Legal
Terms of Service
Last updated: February 2026
1. Definitions
In these Terms of Service, the following definitions apply:
- “Ryzo” refers to Ryzo Revenue Operations B.V., registered at the Dutch Chamber of Commerce (Kamer van Koophandel) under number 72279370, with its registered office at Wijnsilostraat 8, 1019VM Amsterdam, the Netherlands.
- “Client” refers to any company or individual that engages Ryzo for services under a written agreement or proposal.
- “Services” refers to the services provided by Ryzo, including but not limited to outbound campaign management, Google Ads and LinkedIn Ads management, and Revenue Operations (RevOps) consulting.

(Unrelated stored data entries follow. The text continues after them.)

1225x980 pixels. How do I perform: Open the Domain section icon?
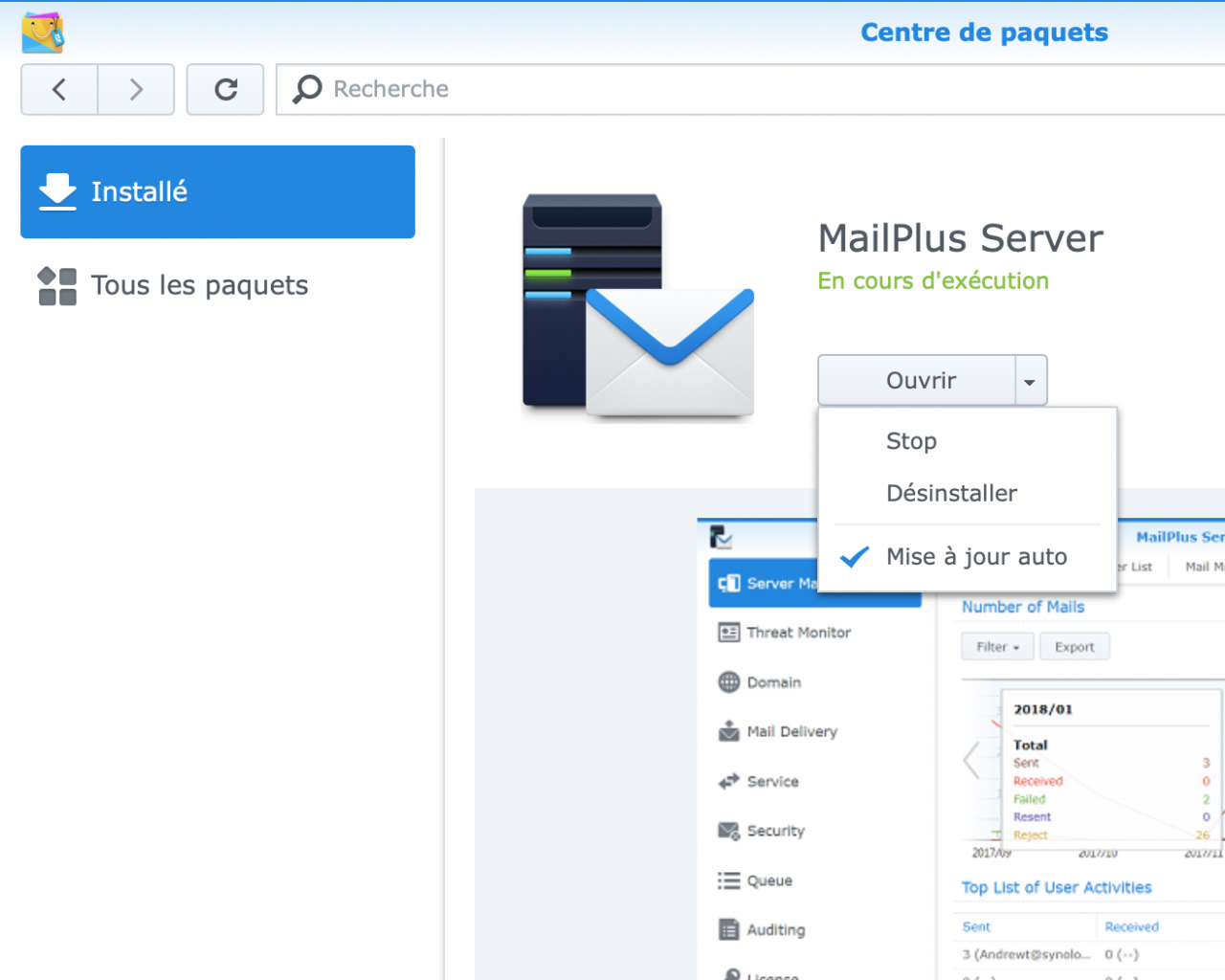[729, 681]
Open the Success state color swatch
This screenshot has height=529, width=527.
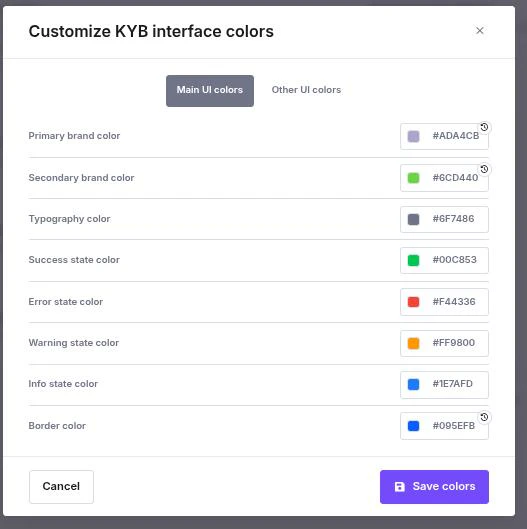click(x=413, y=260)
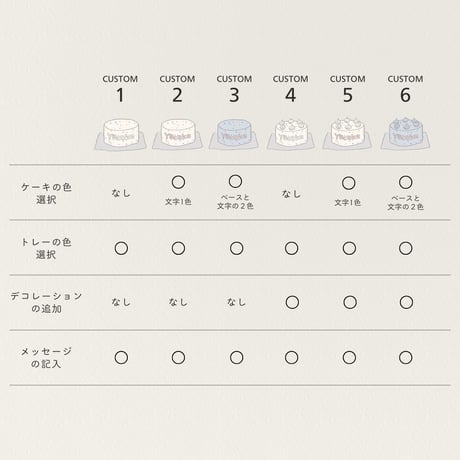Click なし in CUSTOM 1 decoration row
Viewport: 460px width, 460px height.
point(121,302)
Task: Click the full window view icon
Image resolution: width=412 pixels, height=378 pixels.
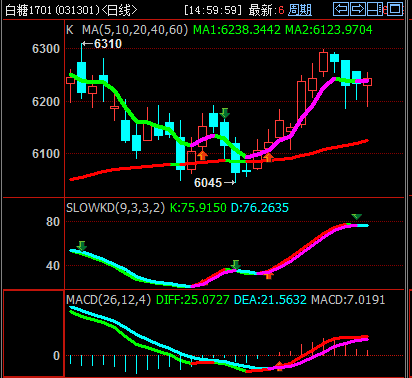Action: (x=396, y=9)
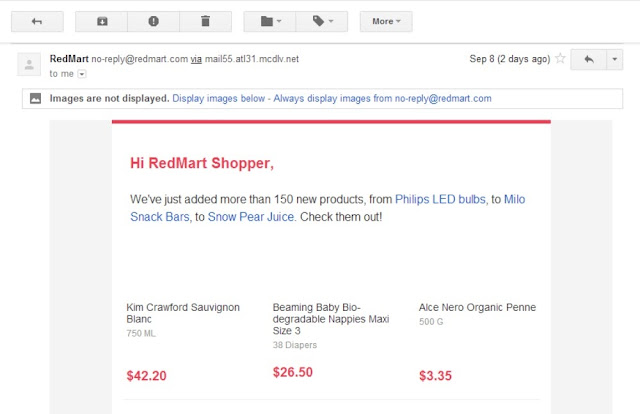This screenshot has width=640, height=414.
Task: Click Alce Nero Organic Penne product
Action: point(477,307)
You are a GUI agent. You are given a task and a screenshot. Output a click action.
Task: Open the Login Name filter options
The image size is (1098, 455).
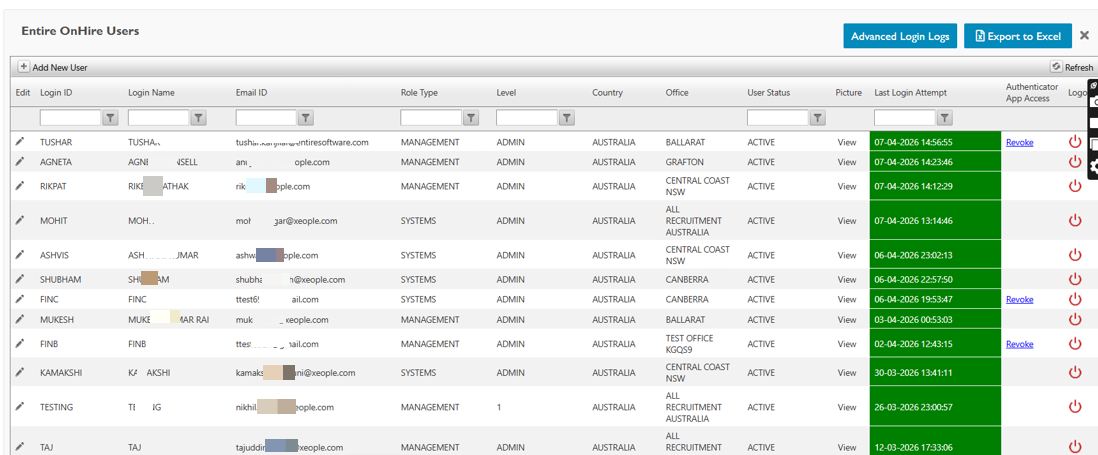coord(199,118)
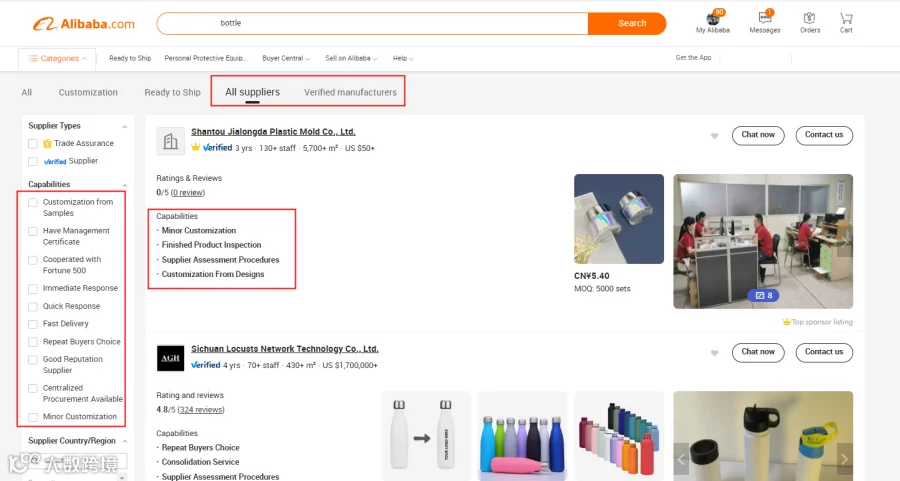The width and height of the screenshot is (900, 481).
Task: Switch to the Verified manufacturers tab
Action: tap(350, 92)

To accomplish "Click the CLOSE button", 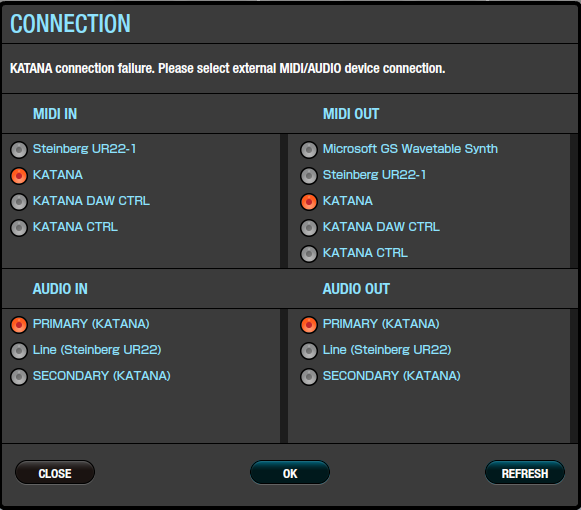I will tap(55, 473).
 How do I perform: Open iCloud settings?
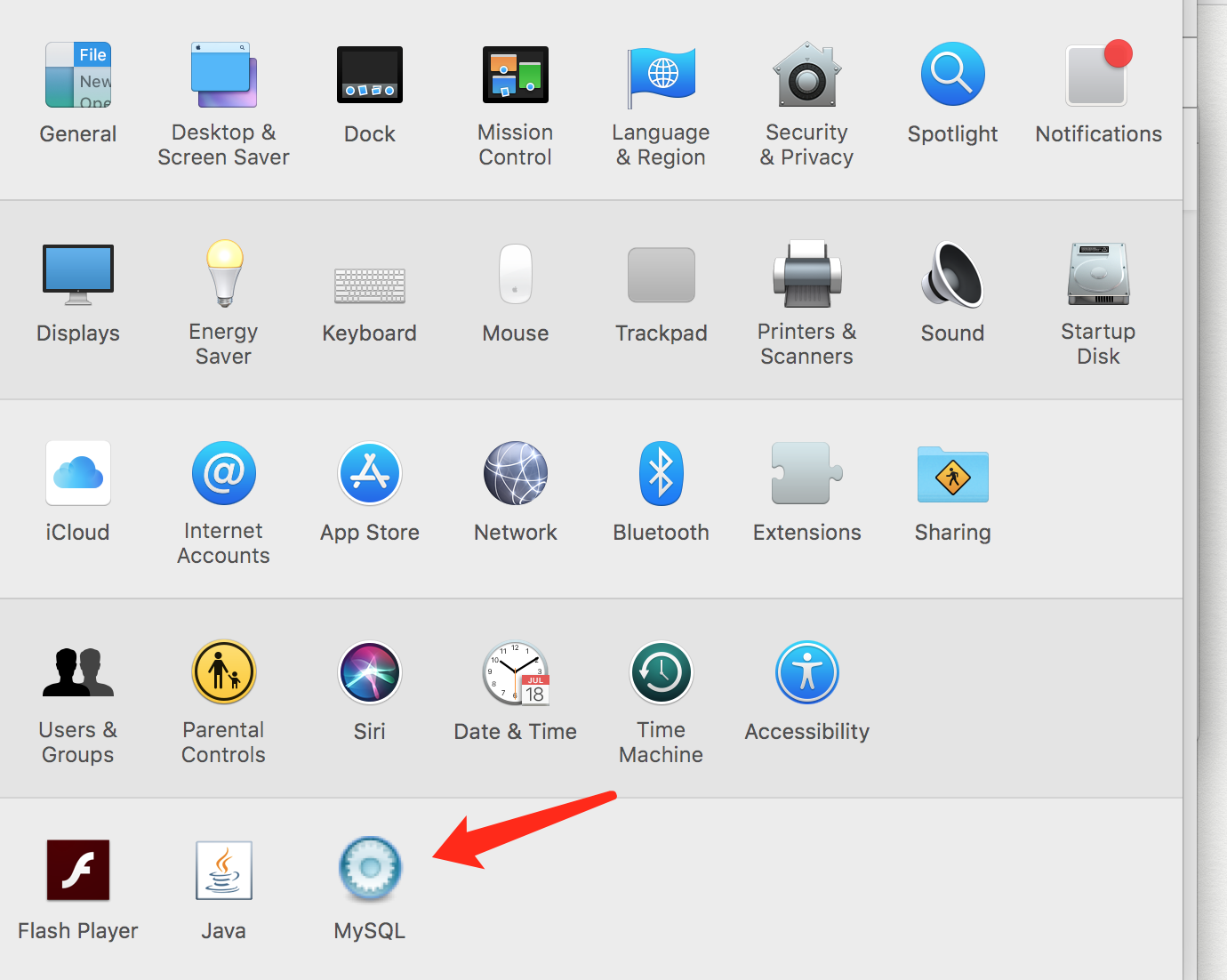point(77,473)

- “Agreement” refers to any proposal, statement of work, or contract entered into between Ryzo and the Client.
2. Scope of Services
Ryzo provides the following categories of professional services to B2B technology companies:
- Outbound Campaign Management: Design, execution, and management of outbound prospecting sequences via email and LinkedIn, including lead research, ICP definition, copy, and CRM handoff.
- Performance Marketing: Setup, management, and optimisation of paid acquisition campaigns on Google Ads and LinkedIn Ads, including landing page consultation, conversion tracking, and reporting.
- RevOps Consulting: Audit and implementation of HubSpot CRM architecture, pipeline design, lead scoring models, sales process mapping, and marketing-sales alignment.
The specific scope, deliverables, and timelines for each engagement are defined in the signed proposal or statement of work. Ryzo reserves the right to decline or terminate engagements that conflict with its policies or capacity.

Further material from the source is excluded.